For a runner who earned her way into her previous 13 Boston appearances by training hard and racing fast, the pink “V” on the bottom of her bib number – signifying VIP status – was appreciated – but a bit disconcerting.
“This is like a scarlet letter,” she said.
One friend felt she deserved to run.
“She’s got more right than anyone else to be here,” Kevin Dow of Eddington said. “She has worked so hard over the years.”
All Collins knows is this: She appreciates the chance to savor the race one more time. Because the Boston experience offers a sensory smorgasbord for runners competing for the first time – or their 14th.
“I love the little children on the course, who are so eager to offer an orange slice or a glass of water,” she said. “I love the bikers drinking their big plastic cups of beer. I love the music in Framingham, from the roof: The band playing their music.
“I even have an ambivalent relationship with the smells of the frying sausages, because it’s all part of it. I don’t eat sausages, but it’s come to be acquainted with getting to the finish line.”
One more time
Before the race begins, Collins gets a bit of good news from Hainer. Sort of. Maybe.
It turns out that the Boston Athletic Association may reconsider its qualifying times. It seems that older runners may not be given enough additional time to finish the race as they age. The result: Some experts say 70-year-old women are actually running 33 minutes “faster,” or closer to the physiologically perfect, to qualify for the race.
Collins greets the news enthusiastically.
But no matter what, she’ll keep running. And running marathons.
“I don’t go to the theater. I don’t go to cocktail parties. I don’t go to bars. I run,” she said. “It’s what I do.”
And on Monday, she didn’t want to do it alone. She wanted to do it with Theresa. And Jon. And Ruth. Especially Ruth.
As the noon starting time loomed, Collins reluctantly began the half-mile walk toward downtown Hopkinton and the starting line.
“OK. It’s time to go,” she said, seemingly more to convince herself than to say goodbye to others. She paused again. Took a deep breath. And brushed away some more tears.

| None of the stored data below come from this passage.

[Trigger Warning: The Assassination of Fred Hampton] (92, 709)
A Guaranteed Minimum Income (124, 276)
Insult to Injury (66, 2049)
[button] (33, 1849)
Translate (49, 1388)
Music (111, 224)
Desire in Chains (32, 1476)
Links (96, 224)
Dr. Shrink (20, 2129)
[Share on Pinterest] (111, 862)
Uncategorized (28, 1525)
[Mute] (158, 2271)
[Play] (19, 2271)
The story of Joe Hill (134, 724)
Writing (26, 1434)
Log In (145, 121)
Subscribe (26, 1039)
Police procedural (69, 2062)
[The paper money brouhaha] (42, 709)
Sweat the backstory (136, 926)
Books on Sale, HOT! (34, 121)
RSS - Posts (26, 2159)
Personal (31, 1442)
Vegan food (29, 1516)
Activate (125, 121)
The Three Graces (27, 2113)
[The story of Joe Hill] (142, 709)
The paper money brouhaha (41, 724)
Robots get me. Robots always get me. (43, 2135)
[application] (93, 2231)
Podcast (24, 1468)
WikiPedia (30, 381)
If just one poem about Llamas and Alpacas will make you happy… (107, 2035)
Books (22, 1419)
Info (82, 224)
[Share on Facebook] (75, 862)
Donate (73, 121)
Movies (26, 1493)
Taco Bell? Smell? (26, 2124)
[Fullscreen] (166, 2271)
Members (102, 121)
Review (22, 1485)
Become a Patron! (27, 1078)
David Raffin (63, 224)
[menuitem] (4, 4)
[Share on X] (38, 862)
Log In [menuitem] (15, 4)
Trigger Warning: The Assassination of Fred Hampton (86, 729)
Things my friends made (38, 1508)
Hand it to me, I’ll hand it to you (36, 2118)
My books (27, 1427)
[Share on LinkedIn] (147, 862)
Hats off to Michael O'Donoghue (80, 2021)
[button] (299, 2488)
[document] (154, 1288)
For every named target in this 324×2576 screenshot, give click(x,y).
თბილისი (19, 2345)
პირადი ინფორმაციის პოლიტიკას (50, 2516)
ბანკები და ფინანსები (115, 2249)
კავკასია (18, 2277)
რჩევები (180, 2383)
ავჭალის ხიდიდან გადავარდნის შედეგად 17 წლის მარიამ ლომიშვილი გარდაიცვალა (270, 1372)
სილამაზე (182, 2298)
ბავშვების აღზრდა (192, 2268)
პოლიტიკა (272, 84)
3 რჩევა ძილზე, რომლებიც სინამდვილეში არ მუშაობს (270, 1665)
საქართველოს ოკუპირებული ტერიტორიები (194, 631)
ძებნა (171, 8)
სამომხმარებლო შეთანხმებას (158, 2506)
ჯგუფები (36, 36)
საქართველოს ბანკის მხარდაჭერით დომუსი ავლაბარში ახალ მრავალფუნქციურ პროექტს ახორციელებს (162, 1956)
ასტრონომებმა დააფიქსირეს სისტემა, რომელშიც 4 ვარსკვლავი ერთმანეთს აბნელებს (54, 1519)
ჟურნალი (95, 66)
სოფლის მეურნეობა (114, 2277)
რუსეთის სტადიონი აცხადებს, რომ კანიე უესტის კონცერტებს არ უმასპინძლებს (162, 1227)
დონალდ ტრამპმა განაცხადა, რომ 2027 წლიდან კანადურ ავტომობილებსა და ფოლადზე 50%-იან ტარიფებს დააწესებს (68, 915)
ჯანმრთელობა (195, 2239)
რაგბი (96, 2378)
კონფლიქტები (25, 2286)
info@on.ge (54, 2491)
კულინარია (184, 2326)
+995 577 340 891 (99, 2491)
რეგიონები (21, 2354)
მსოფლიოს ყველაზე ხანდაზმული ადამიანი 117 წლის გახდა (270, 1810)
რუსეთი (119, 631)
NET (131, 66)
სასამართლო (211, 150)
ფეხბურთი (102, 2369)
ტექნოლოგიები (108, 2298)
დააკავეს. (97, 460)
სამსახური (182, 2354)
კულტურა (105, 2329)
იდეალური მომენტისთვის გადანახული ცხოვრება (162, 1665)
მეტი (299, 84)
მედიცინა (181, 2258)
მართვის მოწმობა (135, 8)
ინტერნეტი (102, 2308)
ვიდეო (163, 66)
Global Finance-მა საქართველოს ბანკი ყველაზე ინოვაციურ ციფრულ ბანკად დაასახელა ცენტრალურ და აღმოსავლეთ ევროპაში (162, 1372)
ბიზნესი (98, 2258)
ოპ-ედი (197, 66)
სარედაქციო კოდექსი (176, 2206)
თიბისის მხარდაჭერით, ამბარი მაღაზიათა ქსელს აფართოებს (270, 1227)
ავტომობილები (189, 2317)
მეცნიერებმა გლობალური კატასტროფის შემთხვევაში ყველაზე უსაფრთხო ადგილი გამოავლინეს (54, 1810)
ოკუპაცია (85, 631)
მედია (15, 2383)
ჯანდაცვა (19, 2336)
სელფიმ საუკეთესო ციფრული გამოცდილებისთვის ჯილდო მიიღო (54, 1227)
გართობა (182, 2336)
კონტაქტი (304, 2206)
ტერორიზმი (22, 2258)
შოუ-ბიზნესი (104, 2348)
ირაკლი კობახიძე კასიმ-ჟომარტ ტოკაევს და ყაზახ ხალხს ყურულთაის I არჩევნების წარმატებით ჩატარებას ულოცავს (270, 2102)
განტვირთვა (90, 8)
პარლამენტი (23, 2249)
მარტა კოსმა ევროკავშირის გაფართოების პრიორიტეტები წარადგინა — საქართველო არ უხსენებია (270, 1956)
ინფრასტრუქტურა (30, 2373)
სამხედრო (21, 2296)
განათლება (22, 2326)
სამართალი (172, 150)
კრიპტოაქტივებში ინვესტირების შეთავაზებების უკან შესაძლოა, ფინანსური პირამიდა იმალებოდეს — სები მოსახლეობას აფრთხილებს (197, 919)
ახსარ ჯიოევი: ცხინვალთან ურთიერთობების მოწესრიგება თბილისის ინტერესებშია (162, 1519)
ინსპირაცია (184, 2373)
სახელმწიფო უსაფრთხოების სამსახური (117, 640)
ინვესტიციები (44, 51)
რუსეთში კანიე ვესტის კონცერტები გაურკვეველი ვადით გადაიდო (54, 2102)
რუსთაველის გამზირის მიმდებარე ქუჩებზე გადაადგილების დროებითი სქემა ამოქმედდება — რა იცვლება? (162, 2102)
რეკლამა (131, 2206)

“I want to soak it all up,” she said, softly, as thousands of other runners filed past.
Twenty minutes later, she gets to the starting line and finds her spot in a numbered “corral.”
“See you at the finish,” she said. “Ruth and I will be there.”
Postscript
Rene Collins’ Boston experience didn’t go exactly as she’d planned.
She didn’t see Hainer – who had planned to run seven miles with her – at their traditional Heartbreak Hill meeting spot.
And son Jon? She didn’t see him at mile 25, either.
But immediately after finishing in 4:53:17, she thought she had that figured out, too.
“I missed Jon. I missed Theresa. I only ran with my mother,” she said, walking gingerly through the finish chute.
“It was the way it was meant to be. That’s all.”